PRIVES D’EAU DEPUIS PLUS DE 7 ANS Les populations de Fiméla et des iles du Saloum montent encore au créneau
Après l’annulation de la réunion d’information et de sensibilisation axée qu’il avait prévu initialement, le collectif pour la défense du patrimoine (CDP) basé dans l’arrondissement de Fiméla, a organisé dimanche dernier, une conférence de presse pour dénoncer avec sa dernière énergie l’injustice que subissent les populations riveraines. Le collectif continue d’interpeller les autorités compétentes pour l’étanchement de la soif des populations.
« Nous, habitants des communes de Fimela, Diofior, Djilass, Loul Séssène, Palmarin et les îles du Saloum avons soif. 7 ans sans eau dans un pays normal est juste inadmissible et incompréhensible. Trouvez-nous une solution définitive à ce problème. L’eau est une source de vie. Sans eau pas de vie », a dit Edouard Ndigue Ndong, président dudit collectif qui s’exprimait devant les journalistes.
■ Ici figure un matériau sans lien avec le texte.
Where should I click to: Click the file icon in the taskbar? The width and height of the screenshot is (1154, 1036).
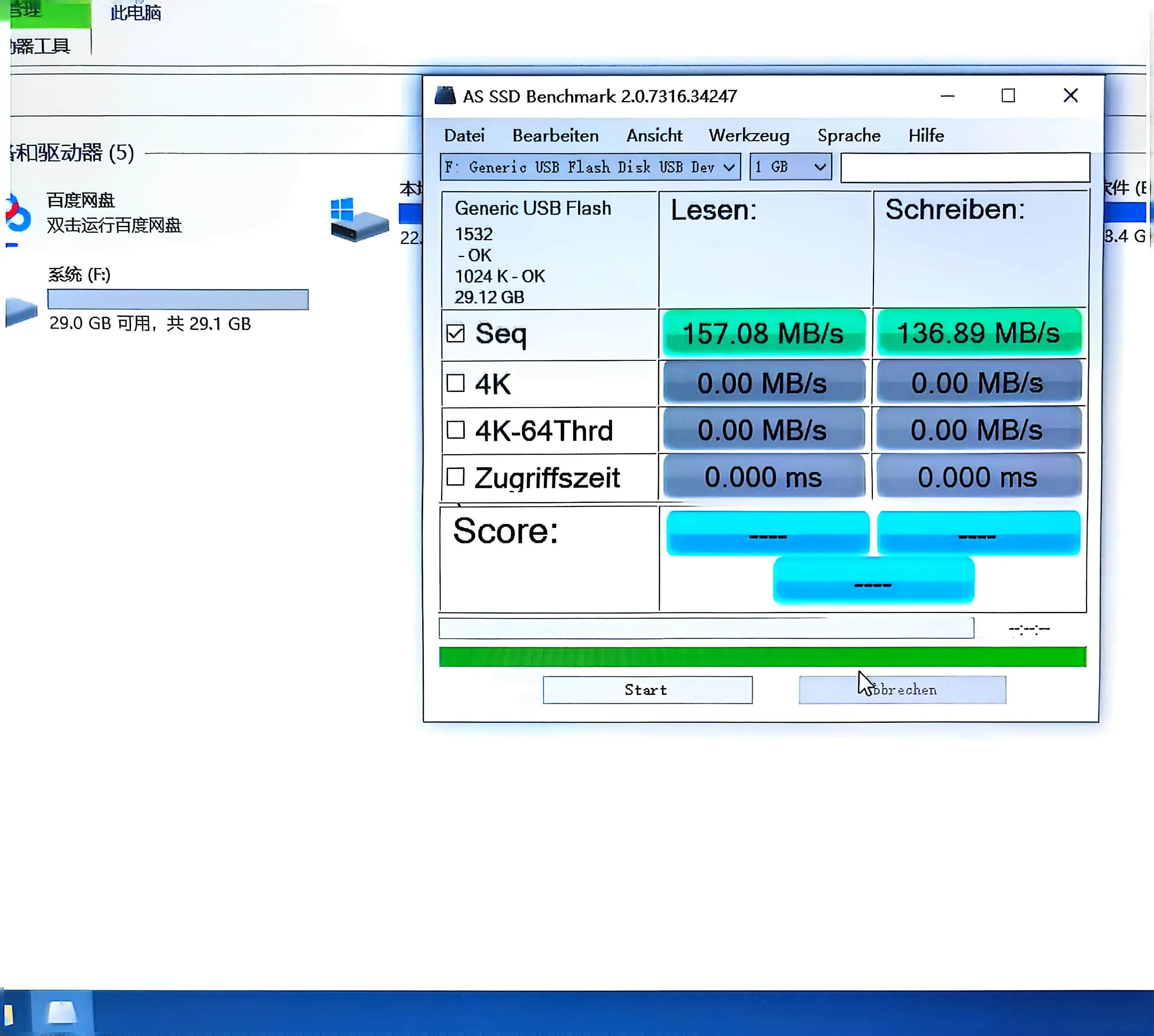[x=62, y=1013]
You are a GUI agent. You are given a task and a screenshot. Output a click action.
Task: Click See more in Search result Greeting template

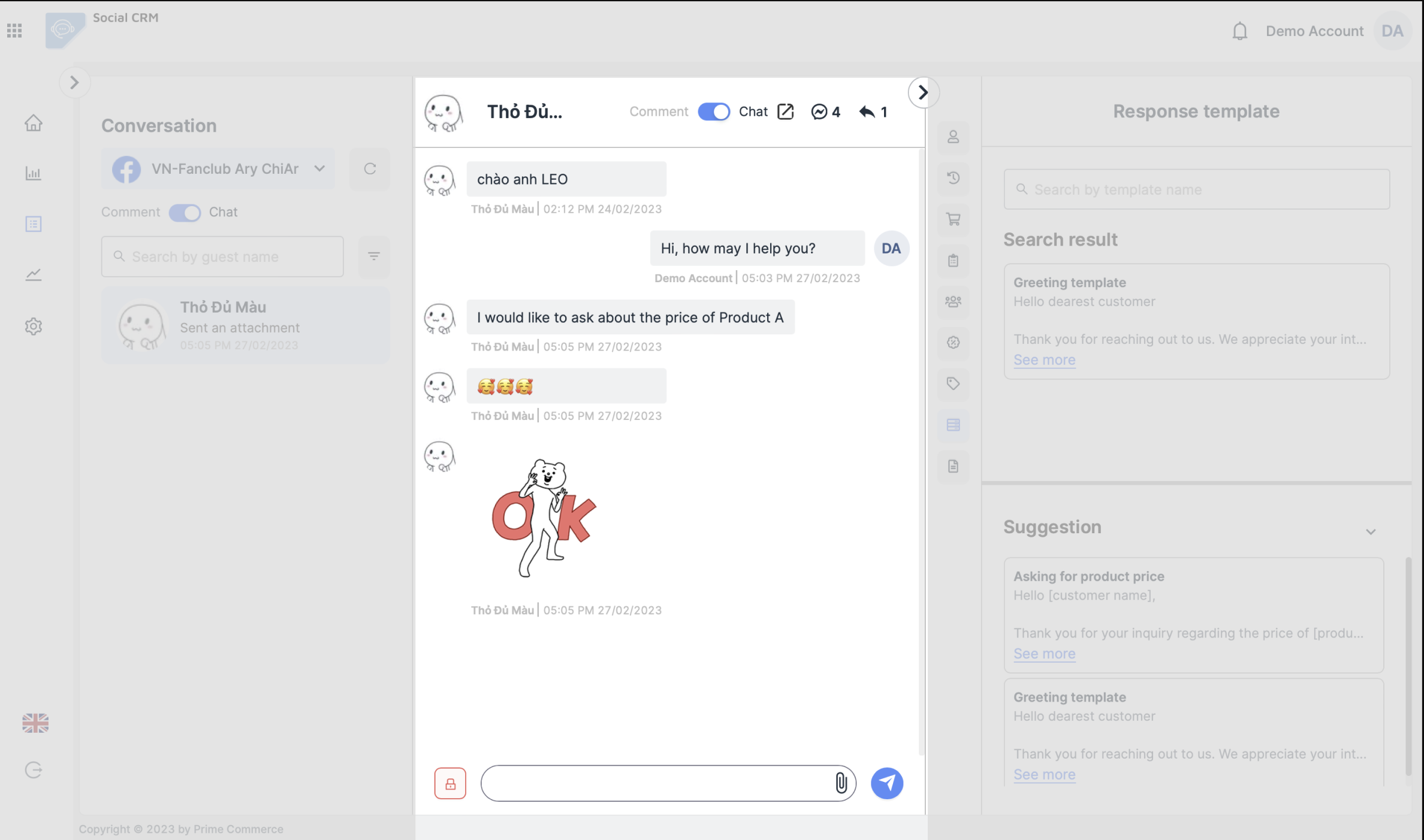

Ce dernier renseigne même que le Collectif de Défense du Patrimoine avait prévu au départ d’organiser un grand rassemblement le samedi 8 juin dernier à L’Ile de Mar Lotj (Île du Saloum) afin de dénoncer l’occupation anarchique, la privatisation du littoral, l’accès à l’eau, le bradage des terres entre autres. Les « médias étaient même de la partie” et tout le monde était invité pour venir soutenir la “protection du patrimoine et l’équité territoriale », a-t-il confié. Malheureusement, regrette-t-il, la rencontre de Mar Lotj n’a pas eu lieu. « Les autorités locales de l’arrondissement de Fimela ont pu, par des subterfuges et des intimidations et pressions terribles faire plier le chef de village de Mar et certains des représentants du CDP sur place au point où ils ont annulé la rencontre pour faute d’autorisation ».
Une situation que déplore M. Ndong qui dénonce le traitement des autorités de Fiméla « On ne devrait pas demander d’autorisation car le droit de se rassembler est consacré par la constitution et l’autorité locale a le devoir de l’encadrer. À la place de la demande d’autorisation c’est une lettre d’information de se rassembler qui doit être envoyée. Ce n’est pas nouveau et c’est toujours la même réaction de ces autorités de Fimela. C’est dommage que malgré le changement de régime qu’il y a encore ces réminiscences et ces résistances d’une autre époque, et un refus d’épouser la vague de changement », s’indigne-t-il.
Le Collectif pour la défense du patrimoine souligne entre autres, revendications la protection du patrimoine, le littoral pour tous, l’accès à l’eau potable et à l’électricité et l’occupation anarchique du domaine public maritime pour l’autonomisation des populations et reste plus que déterminer à accentuer son combat afin de satisfaire les intérêts des populations.